TEXT FOR ANALYSIS:
+ + + + + + +

Afterwards, the band came up to Seymour and Iz, and demanded that we put our girl in some sort of music lesson posthaste. They also complimented her on her big blues, and asked her where she got them since Seymour and I don't have them. "Well," she said, "My parents are blue-eyed carriers." Guffaws all 'round.
It is incidents like these that make me worry less about shoving her up with the slightly older kids next year. That, and, having gone to the bookstore looking for bribe material for tomorrow's trip, and finding the loathsome Summer Learning series. I looked over the huge, thick, boring book bridging the summer between first and second grades, and found perhaps two items Iz would need help with: upper level addition, and upper level telling time. The rest of it was, for her, basic.

+ + + + + + +

DATA UNDER STUDY:
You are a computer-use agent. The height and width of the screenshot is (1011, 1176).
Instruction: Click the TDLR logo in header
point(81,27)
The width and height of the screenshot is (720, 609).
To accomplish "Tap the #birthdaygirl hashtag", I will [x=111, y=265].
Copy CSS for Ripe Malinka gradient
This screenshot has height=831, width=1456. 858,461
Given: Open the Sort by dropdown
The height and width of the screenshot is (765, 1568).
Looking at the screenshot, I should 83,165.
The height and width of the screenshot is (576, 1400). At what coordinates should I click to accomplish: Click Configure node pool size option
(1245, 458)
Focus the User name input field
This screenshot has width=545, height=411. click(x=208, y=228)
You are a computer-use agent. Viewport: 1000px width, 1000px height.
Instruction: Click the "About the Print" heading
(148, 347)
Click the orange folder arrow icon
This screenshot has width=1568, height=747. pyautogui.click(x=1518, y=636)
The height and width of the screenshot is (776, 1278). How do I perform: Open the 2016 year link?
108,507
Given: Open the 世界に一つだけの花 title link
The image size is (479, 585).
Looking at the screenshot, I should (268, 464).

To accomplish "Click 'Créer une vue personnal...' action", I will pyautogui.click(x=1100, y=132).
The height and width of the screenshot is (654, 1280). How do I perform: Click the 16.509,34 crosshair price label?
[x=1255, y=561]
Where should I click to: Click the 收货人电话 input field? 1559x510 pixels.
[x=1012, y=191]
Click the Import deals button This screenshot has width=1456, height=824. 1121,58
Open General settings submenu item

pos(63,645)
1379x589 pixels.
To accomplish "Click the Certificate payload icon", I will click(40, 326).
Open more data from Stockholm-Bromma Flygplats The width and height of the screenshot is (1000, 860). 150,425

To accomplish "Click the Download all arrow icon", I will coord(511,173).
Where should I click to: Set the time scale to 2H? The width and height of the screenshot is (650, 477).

+ + + + + + +

YOUR GOAL: In the passage about Iz, rewrite the part from "Afterwards, the band" up to and including "Guffaws all 'round.", substituting "choir" for "band".

WRITTEN SOLUTION:
Afterwards, the choir came up to Seymour and Iz, and demanded that we put our girl in some sort of music lesson posthaste. They also complimented her on her big blues, and asked her where she got them since Seymour and I don't have them. "Well," she said, "My parents are blue-eyed carriers." Guffaws all 'round.